* BRIEF A
Copy the stretch of the Manta monitoring passage from "(Unfortunately, there is" through "that provide them.)", replacing "documentation" with "guidance".
::: PASSAGE TO READ :::
When discussing a collection of operations, tail latency refers to the latency of the slowest operations (i.e., the tail of the distribution). This is often quantified using a high-numbered percentile. For example, if the 99th percentile of requests is 300ms, then 99% of requests have latency at most 300ms. As compared with an average or median latency, the 99th percentile better summarizes the latency of the slowest requests.

Deployment-specific details

This documentation is general-purpose for any Manta deployment, but it makes reference to specific infrastructure that operators should provide for their own deployments. In particular, it’s strongly recommended that operators deploy:

  • one or more Prometheus instances to pull runtime metrics from various Manta components, with rules defined to precompute commonly-used metrics

  • one or more Grafana instances to support dashboards based on these runtime metrics

We recommend creating a few different dashboards:

  • a "basic health" dashboard that shows:

    • webapi requests completed with ability to break out by operation and status code

    • webapi inbound and outbound throughput

    • webapi average, p90, p95, and p99 latency

    • electric-moray average, p90, p95, and p99 latency

    • moray average, p90 p95, and p99 latency

  • a "shard health" dashboard that shows:

    • moray RPCs per second with ability to break out by shard and RPC type

    • moray RPC average, p90, p95, and p99 latency

  • a "postgres" dashboard that shows:

    • transactions committed and rolled back with ability to break out by shard

    • transactions-til-wraparound-autovacuum, with ability to break out by shard and table

    • live and dead tuples, with ability to break out by shard and table

    • the fraction of dead tuples to total tuples

  • a CPU utilization dashboard that shows

    • line graphs for each service showing the min and max zone-wide CPU utilization for that service

    • a heat map for each service showing the zone-wide CPU utilization for each zone in that service

The rest of this guide makes reference to "checking recent historical metrics". This refers to using one of these dashboards to observe these metrics, typically for a period before and during an incident.

(Unfortunately, there is not much documentation yet on the metrics available from Manta or how to create these dashboards. Specific metrics are often documented with the components that provide them.)

For more information about Grafana (including how to build dashboards and interact with them), see the Grafana documentation.

For more information about Prometheus, see the official Prometheus documentation.

Once these dashboards are created, it’s recommended to create a landing page for incident responders that links to this guide as well as the endpoints for viewing these dashboars. Any credentials needed for these endpoints should be document or distributed to responders.
::: SUPPLIED INFORMATION :::
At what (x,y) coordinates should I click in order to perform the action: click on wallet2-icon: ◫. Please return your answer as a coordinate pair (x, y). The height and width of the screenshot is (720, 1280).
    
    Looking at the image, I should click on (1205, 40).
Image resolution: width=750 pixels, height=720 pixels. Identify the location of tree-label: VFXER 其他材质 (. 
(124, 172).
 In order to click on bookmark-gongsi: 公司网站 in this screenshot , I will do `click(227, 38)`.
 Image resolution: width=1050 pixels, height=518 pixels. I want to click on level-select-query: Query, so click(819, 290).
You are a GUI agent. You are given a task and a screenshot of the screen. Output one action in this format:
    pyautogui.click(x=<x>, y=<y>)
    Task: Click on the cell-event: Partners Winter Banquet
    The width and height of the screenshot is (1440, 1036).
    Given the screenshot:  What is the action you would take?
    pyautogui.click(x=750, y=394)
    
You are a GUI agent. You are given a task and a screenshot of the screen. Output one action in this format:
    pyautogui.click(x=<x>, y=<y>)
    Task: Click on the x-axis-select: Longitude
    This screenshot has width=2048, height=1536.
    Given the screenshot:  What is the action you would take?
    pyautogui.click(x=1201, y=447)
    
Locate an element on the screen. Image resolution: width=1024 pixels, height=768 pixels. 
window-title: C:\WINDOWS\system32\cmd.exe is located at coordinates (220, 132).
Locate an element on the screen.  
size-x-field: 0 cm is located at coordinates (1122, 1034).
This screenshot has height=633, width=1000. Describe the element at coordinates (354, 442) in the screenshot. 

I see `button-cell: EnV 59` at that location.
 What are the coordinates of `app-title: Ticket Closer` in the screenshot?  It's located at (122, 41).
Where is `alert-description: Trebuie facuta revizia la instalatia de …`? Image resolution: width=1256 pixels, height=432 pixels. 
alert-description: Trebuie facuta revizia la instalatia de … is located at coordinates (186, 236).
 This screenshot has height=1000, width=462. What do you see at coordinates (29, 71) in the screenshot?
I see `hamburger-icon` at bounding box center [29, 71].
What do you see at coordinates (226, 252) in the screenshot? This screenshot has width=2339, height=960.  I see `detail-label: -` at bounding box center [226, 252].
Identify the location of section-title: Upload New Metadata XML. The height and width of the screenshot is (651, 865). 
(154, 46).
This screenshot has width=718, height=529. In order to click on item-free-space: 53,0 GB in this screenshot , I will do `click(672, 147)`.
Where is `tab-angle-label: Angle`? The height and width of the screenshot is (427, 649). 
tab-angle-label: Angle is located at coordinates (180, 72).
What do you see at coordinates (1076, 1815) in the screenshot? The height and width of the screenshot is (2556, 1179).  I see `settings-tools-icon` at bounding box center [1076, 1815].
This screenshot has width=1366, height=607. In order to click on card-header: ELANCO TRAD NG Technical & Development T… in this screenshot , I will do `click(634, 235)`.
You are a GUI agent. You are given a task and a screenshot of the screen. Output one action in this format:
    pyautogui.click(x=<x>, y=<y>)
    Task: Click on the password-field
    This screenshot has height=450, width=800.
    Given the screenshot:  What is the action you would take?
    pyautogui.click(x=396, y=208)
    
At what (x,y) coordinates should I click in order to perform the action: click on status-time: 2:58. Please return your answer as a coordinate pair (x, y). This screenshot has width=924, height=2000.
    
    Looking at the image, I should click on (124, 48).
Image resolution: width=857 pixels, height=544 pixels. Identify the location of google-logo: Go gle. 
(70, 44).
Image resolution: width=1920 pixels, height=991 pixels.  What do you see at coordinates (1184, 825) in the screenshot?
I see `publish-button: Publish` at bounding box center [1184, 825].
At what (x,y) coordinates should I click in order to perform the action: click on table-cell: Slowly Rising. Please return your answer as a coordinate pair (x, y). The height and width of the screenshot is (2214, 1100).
:::
* BRIEF B
Turn the data records, from the start of the entries through the line containing "pyautogui.click(x=750, y=394)", into a Markdown table with the columns n and Line. Put a row number in n and the line in Line, and skip blank lines.

* TASK OUTPUT A
(Unfortunately, there is not much guidance yet on the metrics available from Manta or how to create these dashboards. Specific metrics are often documented with the components that provide them.)

* TASK OUTPUT B
| n | Line |
|---|---|
| 1 | At what (x,y) coordinates should I click in order to perform the action: click on wallet2-icon: ◫. Please return your answer as a coordinate pair (x, y). The height and width of the screenshot is (720, 1280). |
| 2 |     Looking at the image, I should click on (1205, 40). |
| 3 | Image resolution: width=750 pixels, height=720 pixels. Identify the location of tree-label: VFXER 其他材质 (.  |
| 4 | (124, 172). |
| 5 |  In order to click on bookmark-gongsi: 公司网站 in this screenshot , I will do `click(227, 38)`. |
| 6 |  Image resolution: width=1050 pixels, height=518 pixels. I want to click on level-select-query: Query, so click(819, 290). |
| 7 | You are a GUI agent. You are given a task and a screenshot of the screen. Output one action in this format: |
| 8 |     pyautogui.click(x=<x>, y=<y>) |
| 9 |     Task: Click on the cell-event: Partners Winter Banquet |
| 10 |     The width and height of the screenshot is (1440, 1036). |
| 11 |     Given the screenshot:  What is the action you would take? |
| 12 |     pyautogui.click(x=750, y=394) |